You are currently viewing Address Sign on the Workbee CNC

Address Sign on the Workbee CNC

My most satisfying and, I dare say, favorite hobby is subtractive manufacturing on the CNC. I am by no means a professional, but I take great pleasure in the process of designing something and working through the process of setting it up in CAD and CAM, then watching it become a real thing on the machine. I know that most CNC owners will talk about how cliche is is to make signs but it’s something cheap to produce and is always appreciated by the recipient. My friend wanted to buy a sign online for the front of her house with the street number and showed my girlfriend what she was planning to order. It was fairly pricey and not the best quality for an exterior decoration. (Sidebar: I love seeing people sell handmade items on Facebook Marketplace and Etsy, but it drives me nuts when they use materials that just won’t hold up to the abuse of being out in the weather. Please make sure you are asking about the materials used and researching whether they are going to hold up to what you are exposing them to.) My Lovely S.O. decided to volunteer my time and tools to make something a little heartier.

The first thing people should know about me is that I like to support small software developers and open-source projects (read as: I am incredibly cheap when it comes to buying software), so for 2D and 2.5D designs I use Inkscape and for CAM I use Estlcam. These are both excellent pieces of software and I fully recommend them to anyone trying to find a cheap alternative to getting into CNC. I was using Autodesk Fusion360 for 3D design but due to recent changes in their hobbyist license I’m currently in search of a new option in that arena. Inkscape is 100% free and open source and serves as a very capable replacement for Adobe Illustrator. It has a great community of users that have detailed tutorials for every feature (Check out Logos by Nick on his website or on YouTube, he’s got some of the most detailed tutorials that I’ve found). EstlCAM is a free to use CAM software with a quirk, as you use the software more and more, there is an ever-extending timed wait to save or load files. The license to get rid of the timer is a mere $60 and totally worth the money if you are totally impatient like me.

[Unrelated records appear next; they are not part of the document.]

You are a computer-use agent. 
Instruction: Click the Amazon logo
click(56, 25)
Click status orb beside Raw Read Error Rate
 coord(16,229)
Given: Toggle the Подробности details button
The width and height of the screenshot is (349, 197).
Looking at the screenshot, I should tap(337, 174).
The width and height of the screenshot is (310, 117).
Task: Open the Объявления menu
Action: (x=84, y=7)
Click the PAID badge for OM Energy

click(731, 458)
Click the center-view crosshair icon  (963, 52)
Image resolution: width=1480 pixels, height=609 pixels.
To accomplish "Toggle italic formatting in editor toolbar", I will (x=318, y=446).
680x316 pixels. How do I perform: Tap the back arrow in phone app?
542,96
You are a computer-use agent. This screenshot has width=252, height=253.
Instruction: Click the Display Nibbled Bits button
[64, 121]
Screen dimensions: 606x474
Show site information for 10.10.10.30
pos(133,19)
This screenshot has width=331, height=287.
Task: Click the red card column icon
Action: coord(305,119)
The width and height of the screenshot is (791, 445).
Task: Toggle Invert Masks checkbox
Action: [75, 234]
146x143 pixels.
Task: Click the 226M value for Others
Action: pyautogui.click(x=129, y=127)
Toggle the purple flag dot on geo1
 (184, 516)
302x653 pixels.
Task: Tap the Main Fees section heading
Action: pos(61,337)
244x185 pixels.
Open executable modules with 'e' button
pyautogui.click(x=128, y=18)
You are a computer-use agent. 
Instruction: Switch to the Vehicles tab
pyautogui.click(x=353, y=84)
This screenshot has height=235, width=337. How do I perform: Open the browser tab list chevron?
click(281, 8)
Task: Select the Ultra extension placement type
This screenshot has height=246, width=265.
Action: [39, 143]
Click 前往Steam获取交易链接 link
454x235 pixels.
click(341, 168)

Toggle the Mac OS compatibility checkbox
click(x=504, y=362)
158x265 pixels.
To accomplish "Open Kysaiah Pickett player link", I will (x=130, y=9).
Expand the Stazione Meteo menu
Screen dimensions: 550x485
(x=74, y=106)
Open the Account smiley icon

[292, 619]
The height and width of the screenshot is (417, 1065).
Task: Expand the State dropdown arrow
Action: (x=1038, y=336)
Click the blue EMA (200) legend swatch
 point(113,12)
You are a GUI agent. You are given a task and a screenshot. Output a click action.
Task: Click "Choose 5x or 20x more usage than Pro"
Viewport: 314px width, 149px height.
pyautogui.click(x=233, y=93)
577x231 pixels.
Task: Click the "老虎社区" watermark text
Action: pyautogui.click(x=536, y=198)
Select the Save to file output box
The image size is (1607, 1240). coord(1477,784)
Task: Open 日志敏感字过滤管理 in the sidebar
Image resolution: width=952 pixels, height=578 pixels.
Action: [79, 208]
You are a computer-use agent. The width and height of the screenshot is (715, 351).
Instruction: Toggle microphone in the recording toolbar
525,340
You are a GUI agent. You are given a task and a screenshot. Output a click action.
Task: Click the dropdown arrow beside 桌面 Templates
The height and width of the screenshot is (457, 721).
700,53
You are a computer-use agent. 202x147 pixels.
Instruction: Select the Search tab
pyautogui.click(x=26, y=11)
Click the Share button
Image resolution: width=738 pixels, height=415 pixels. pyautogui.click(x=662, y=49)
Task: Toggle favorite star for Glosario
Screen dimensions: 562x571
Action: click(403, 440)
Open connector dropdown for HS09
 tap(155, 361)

But back to the original topic… I decided on 3/4-inch whitewood ply from the big blue box store for this sign, mostly because it’s of adequate quality for a painted sign and it’s cheap enough to give away without crying over the price later. Due to the surge in number of HGTV star wannabes during the COVID Pandemic, there’s not a lot of cheap materials available in my area. Box store Plywood was a good point to settle on for quality and price.

My process started at the computer in Inkscape. I generally work up 3-4 designs and stare at them for hours until I narrow it down to 2 that don’t completely suck before presenting those to the boss to make a final decision before refining the design. I think it was a total of 10 minutes from concept to presentation, maybe another 10-15 minutes to refine and get final approvals from the Front Office. I always try to design in 1:1 scale to make the jump from Design to CAM seamless. At this point I save the design to DXF 14 in Inkscape and open it in EstlCAM to start creating tool paths.

Inkscape Design

I don’t trust my Marlin based CNC controller to stop for tool changes so I generally break my tool paths up into separate files. This particular project used 2 bits, a 60 degree V bit to chamfer edges and vcarve the digits and a 1/8″ straight bit to cut the pockets and outlines. Literally 10 minutes of programming paths , verifying correct depth of cut, feeds, and speeds, and writing down the order of files to run and what bit they require. Carving/Chamfering took approximately 40 minutes at a conservative 2000mm per second speed and 2.5mm depth of cut , and cutting out the part took 12 minutes at 2000mm/sec and 2mm DOC. The speed and DOC for both programs could have been increased to shorten these times but I was testing after making some software changes and wanted to make sure I had time to smash the Emergency Stop if necessary.

Overall, this project took about an hour and a half from design to completion. I did take a few extra minutes to apply a couple coats of shellac to protect the sign until painted. Painting, as always, is someone else’s problem… I hate it so much!

6.8.21 – Our friend was nice enough to send over a picture of the painted sign.